Buck doesn't want to have a thing more to do with that hospital anymore. They won't treat the infection, the recurring meningitis except to exacerbate it or do a thing for his chronic pain. He'll wait till he comes here - after his training this summer - and find new docs.
But the new wrinkle is that he is a 3rd tier contact for Coronavirus (and he's stocking limes for it - LOL). His D is going to prom with 3 other girls... and the poor man has been taking the group shopping. Last weekend was shoes. One of the girls in the group has a relative that had contact with someone who contracted the virus on the other side of the country. Despite age & previous health conditions... there is a good probability that he will NOT come down with it. STILL...
the man is a magnet for stuff happening to him. He must've been very bad in a past life to have karma like this. LOL.
I've had an extremely taxing week - emotionally. My friend Debbie is here for the weekend. And I'm really really hoping the contractors don't show up today... I want to have a slow morning or 3 and let my OWN tension and BP and anxiety go and relax too.
Hopalong:
I cannot fathom how profound your and Buck's frustration is over his inadequate treatment, Amber. It is excruciating to even read about, and knowing you love the man....words fail.
I am so very sorry.
This is taxing you at the deepest levels.
Much less poor Buck. Dammit.
So glad you have a friend's company right now.
I hope you soak in the support and care.
You deserve it. Lots more of it. Lots more often.
(((((((((Amber))))))))))
Hops
lighter:
Amber:
Sometimes I think I'm reading old posts, bc there are so many medical snafoos in your postings.
I'm shocked B is so robust and active with everything going on. I'm afraid he's going to go and go until he's worn himself beyond repair, bc he's so tough but I really don't know.
Those patients who wail and carry on dramatically might get more attention, IMO. Maybe those hiring attorney advocates?

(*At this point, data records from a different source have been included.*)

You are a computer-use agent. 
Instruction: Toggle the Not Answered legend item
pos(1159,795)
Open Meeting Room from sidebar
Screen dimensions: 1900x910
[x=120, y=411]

Not sure about that, but I'm shocked more doctors don't end up threatened into right actions by super deserving vets who know they're being harmed and shafted by the system AND the docs in particular.
I don't know. I do understand the frustration, justice denied in abusive systems and feeling at the mercy of.
Rest. It's snowing here... high winds... feels brrrr freezing cold right now, but in 40s. How is weather for you?
Stay warm and enjoy visit with friend.